> _Short exercise_: Render the records, starting at the line containing "You are a GUI" and running through their last line, as a JSON list of strings with one string per line. Omit blank lines and the pictures.

A sequence of records
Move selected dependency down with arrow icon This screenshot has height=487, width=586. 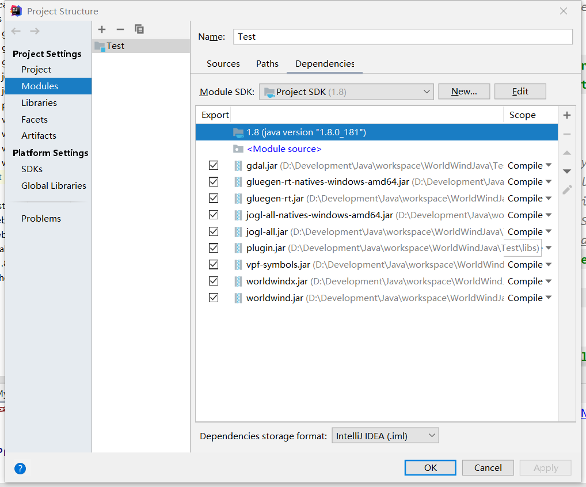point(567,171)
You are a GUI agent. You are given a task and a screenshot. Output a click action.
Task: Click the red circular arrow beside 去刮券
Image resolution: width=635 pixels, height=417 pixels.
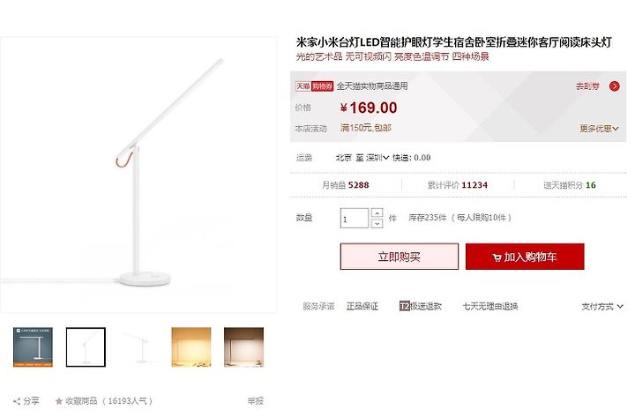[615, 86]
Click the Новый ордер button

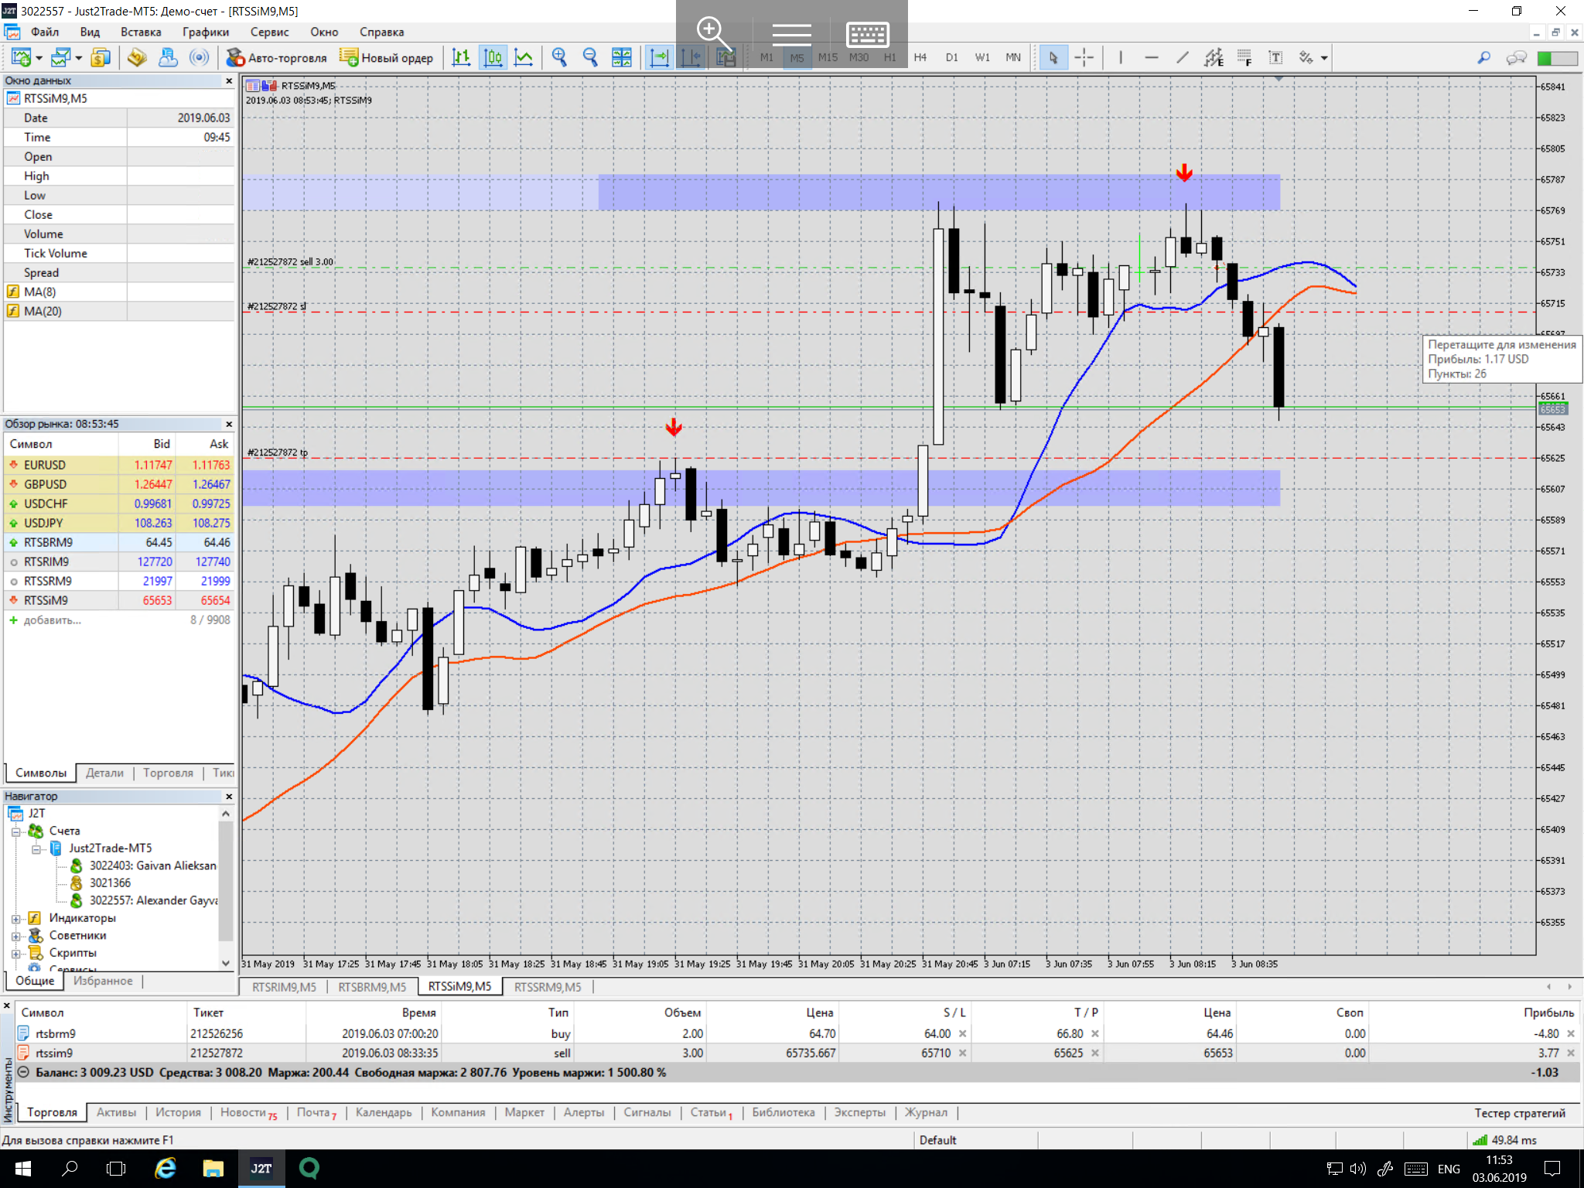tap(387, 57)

> _Correct result_:
[
  "You are a GUI agent. You are given a task and a screenshot. Output a click action.",
  "Task: Click the red circular arrow beside 去刮券",
  "Image resolution: width=635 pixels, height=417 pixels.",
  "[615, 86]",
  "Click the Новый ордер button",
  "tap(387, 57)"
]